Pada tahun 1962, Gurdon menjadi ilmuwan pertama yang berhasil mengkloning binatang. Membuat seekor kecebong sehat dari telur katak dengan DNA dari sel usus kecebong lain -- beberapa dekade sebelum ilmuwan lain membuat berita utama karena berhasil mengkloning mamalia pertama dari DNA dewasa, Dolly.

Lebih dari 40 tahun kemudian, Yamanaka memproduksi sel-sel induk tikus dari sel kulit tikus dewasa dengan memasukkan sejumlah kecil gen.

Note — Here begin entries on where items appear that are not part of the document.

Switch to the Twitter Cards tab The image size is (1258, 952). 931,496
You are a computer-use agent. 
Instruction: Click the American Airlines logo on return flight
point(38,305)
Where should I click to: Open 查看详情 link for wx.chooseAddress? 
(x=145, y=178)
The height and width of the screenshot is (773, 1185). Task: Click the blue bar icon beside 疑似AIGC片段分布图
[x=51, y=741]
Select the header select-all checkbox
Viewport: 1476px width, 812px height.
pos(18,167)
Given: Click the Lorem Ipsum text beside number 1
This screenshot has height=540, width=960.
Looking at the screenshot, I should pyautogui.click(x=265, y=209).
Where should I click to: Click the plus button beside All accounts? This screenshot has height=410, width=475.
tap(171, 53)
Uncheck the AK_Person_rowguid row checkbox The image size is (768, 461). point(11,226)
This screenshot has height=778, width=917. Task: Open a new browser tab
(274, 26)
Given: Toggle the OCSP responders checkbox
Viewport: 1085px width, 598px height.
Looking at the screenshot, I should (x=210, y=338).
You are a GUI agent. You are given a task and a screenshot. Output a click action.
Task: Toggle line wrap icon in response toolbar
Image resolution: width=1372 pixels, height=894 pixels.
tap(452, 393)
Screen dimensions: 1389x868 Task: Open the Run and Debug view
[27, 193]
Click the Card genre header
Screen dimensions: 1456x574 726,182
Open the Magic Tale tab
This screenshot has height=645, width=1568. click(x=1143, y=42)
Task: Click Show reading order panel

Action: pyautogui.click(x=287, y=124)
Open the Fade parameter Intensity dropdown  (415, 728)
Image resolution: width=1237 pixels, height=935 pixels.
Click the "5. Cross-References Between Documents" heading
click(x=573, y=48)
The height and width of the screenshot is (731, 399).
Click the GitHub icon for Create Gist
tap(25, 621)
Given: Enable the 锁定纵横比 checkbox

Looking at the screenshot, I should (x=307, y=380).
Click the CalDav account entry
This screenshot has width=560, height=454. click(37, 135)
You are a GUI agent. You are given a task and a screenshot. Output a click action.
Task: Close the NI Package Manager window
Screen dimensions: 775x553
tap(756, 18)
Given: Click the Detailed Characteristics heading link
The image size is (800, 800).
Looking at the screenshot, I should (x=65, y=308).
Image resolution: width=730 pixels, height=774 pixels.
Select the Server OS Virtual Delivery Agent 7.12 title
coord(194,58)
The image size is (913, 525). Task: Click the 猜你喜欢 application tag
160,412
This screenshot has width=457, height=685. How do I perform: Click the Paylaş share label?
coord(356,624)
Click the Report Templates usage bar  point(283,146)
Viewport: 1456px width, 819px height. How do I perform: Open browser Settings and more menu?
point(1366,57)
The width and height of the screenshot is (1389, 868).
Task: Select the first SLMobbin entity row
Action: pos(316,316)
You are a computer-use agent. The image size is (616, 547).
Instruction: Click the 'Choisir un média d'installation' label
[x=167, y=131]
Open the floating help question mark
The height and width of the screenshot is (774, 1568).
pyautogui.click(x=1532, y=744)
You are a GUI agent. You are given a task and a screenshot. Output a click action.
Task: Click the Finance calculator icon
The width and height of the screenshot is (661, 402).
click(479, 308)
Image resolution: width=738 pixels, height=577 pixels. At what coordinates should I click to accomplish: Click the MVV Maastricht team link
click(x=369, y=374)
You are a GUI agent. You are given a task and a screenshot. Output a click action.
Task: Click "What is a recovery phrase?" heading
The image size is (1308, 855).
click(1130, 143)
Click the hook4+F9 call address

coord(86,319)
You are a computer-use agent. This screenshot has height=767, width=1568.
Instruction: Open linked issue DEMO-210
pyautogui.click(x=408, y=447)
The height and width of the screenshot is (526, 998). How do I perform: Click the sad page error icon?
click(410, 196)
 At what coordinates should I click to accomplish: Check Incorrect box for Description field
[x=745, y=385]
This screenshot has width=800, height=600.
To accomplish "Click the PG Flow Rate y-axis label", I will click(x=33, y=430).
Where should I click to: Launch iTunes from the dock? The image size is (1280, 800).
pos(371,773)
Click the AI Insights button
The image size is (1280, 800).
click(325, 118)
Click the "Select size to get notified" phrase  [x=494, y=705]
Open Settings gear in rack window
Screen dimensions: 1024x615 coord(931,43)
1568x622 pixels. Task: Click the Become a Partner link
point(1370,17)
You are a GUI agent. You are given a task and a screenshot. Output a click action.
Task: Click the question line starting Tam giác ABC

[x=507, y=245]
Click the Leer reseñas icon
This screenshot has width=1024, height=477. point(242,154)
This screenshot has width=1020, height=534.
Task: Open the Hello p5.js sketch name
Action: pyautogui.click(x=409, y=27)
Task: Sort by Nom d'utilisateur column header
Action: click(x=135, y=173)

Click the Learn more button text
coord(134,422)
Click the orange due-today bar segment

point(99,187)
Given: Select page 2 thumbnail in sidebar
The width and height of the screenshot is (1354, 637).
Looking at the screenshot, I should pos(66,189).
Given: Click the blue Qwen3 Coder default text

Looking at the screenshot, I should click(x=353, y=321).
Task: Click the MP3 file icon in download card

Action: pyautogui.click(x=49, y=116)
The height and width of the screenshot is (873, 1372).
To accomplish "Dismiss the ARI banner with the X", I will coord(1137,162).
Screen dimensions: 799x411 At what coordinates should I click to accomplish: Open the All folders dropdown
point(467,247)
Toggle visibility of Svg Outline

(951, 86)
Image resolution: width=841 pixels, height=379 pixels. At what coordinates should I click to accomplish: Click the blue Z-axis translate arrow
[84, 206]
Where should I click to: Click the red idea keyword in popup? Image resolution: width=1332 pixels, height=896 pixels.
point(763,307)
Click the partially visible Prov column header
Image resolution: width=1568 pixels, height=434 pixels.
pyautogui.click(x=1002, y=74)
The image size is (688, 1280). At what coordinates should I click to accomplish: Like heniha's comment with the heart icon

Temuan itu adalah sebuah terobosan, yang menunjukan perkembangan yang  terjadi dalam jaringan dewasa bisa saja terbalik, atau dengan kata lain, memungkinkan mengubah jaringan dewasa menjadi sel-sel yang berperilaku seperti embrio.

Sel induk yang dibuat dari jaringan dewasa dikenal sebagai induced pluripotency stem cellsatau sel iPS. Karena pasien mungkin suatu hari dapat diobati dengan sel induk dari jaringan mereka sendiri, peluang penolakan tubuh, lebih kecil.

"Kami ingin dapat menemukan cara untuk mendapatkan jantung cadangan atau sel-sel otak dari sel kulit atau darah. Hal terpenting adalah bahwa sel-sel pengganti harus berasal dari individu yang sama, untuk menghindari penolakan tubuh," demikian ditulis dalam situs institut milik Gurdon.